The authors have identified specific genetic sequences required for exit of Rac1 from the nucleus, both in Rac1 itself and in other proteins involved in this process. These sequences provide potential targets for the development of future therapies. "Our results confirm the need for dynamic regulation of Rac1 in the nucleus, and at the same time serve as the basis for the identification of future molecular targets associated with the reduction of the levels of this protein in the nucleus," explains first author Dr. Inmaculada Navarro.
The authors go on to explain that the first step toward tumor invasion require the activation of signaling mechanisms implicated in the control of the actin cytoskeleton. According to Dr. Del Pozo, "These processes permit changes in cell shape that favor migration to neighboring tissues. In the case of tumor cells, this migration produces the much feared metastasis."
In this process, tumor cells need to modify both the position and shape of their nuclei in order to be able to pass through the narrow pores present in the surrounding matrix. "Learning about the molecular mechanisms that control nuclear shape is therefore crucial for understanding tumor invasion," underlines Dra. Navarro.
Rac1-mediated nuclear deformation would thus favor the ability of cells to adapt their shape, thus enabling them to pass through these small pores, an essential mechanism not only in diseases like cancer but also in physiological processes like embryonic development and wound healing, says Dr. del Pozo.

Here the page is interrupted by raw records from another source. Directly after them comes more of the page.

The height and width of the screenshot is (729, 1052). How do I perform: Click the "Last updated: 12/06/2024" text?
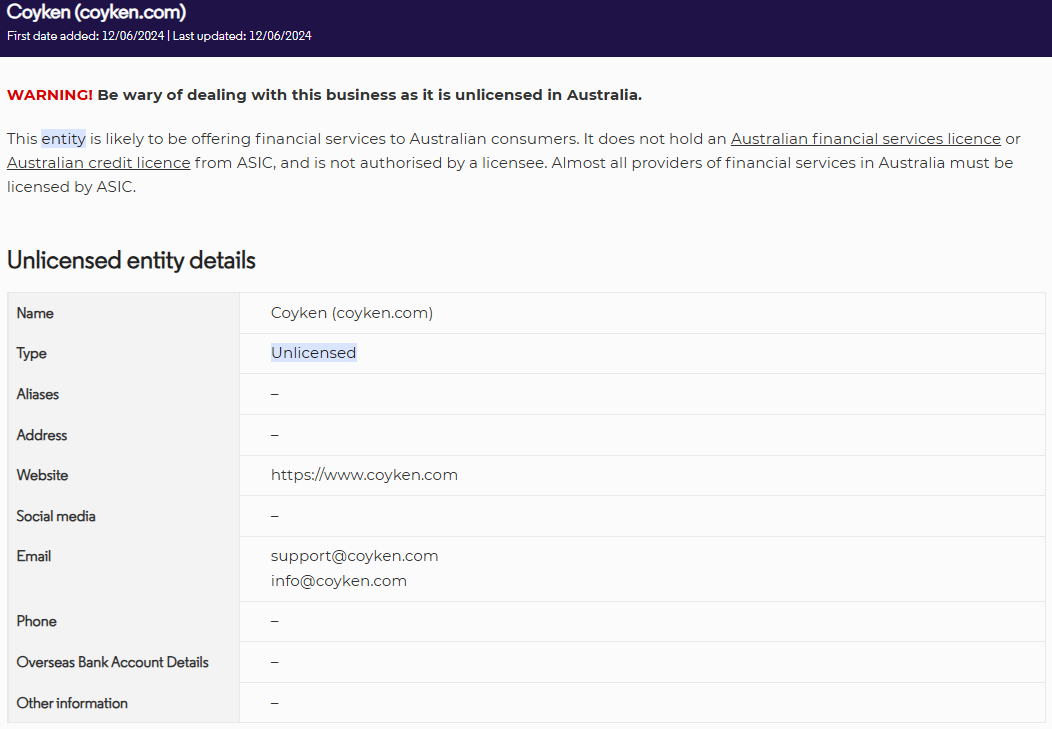coord(242,36)
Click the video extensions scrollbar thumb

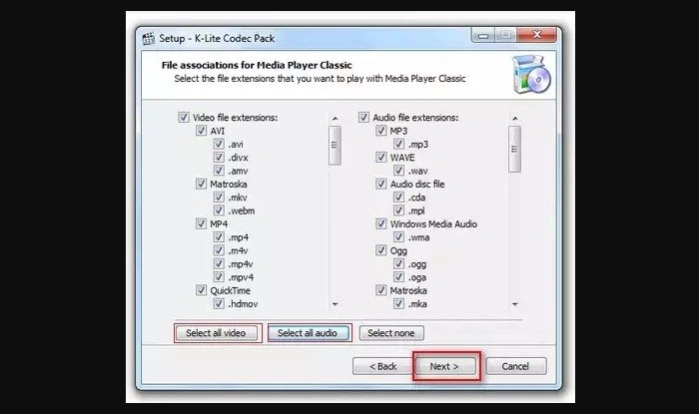[x=335, y=145]
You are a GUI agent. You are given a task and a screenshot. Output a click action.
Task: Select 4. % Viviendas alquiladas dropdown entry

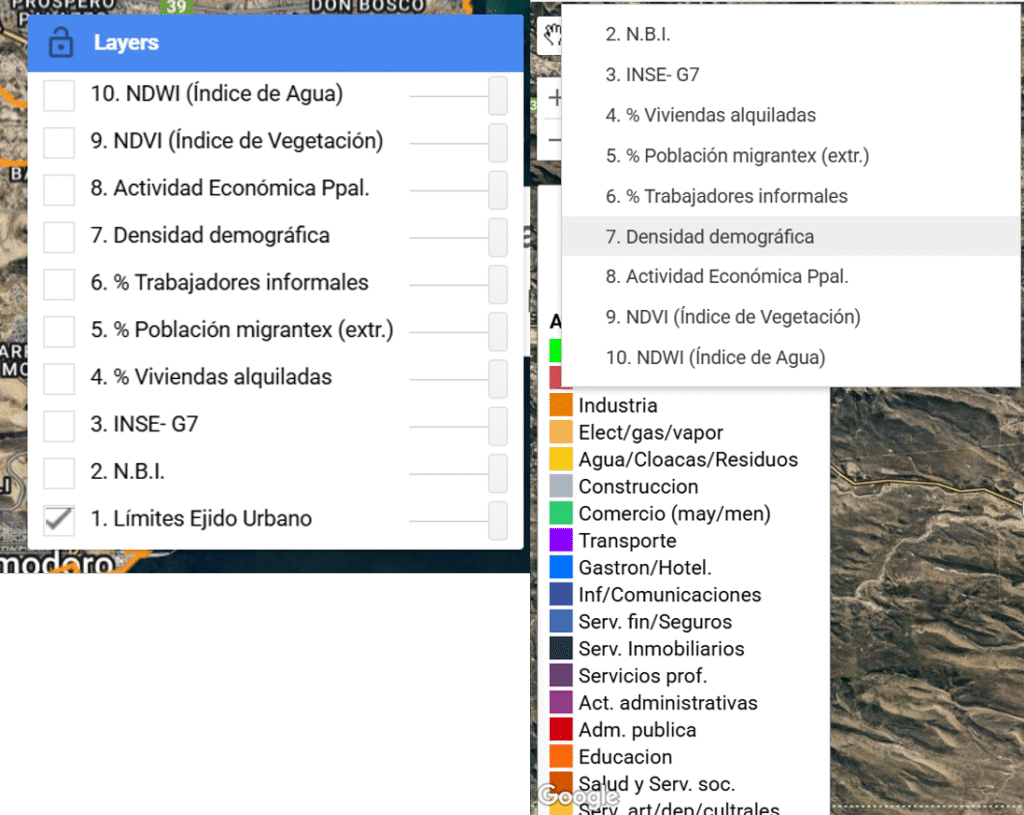point(710,115)
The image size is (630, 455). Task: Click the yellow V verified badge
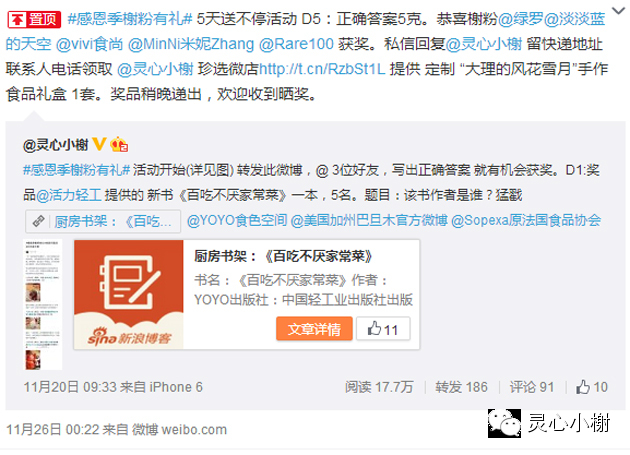tap(99, 144)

To confirm that their findings obtained at the cell and molecular level are relevant to pathological processes, the authors studied Rac1 localization in healthy tissue and samples from highly metastatic human tumors. "Nuclear Rac1 accumulation is very high in samples from highly aggressive prostate tumors, and its level correlates with the tumor's malignancy grade ," remarks Dr. Navarro. The study published in Developmental Cell thus points to the possible use of the level of nuclear Rac1 as a marker of tumor progression.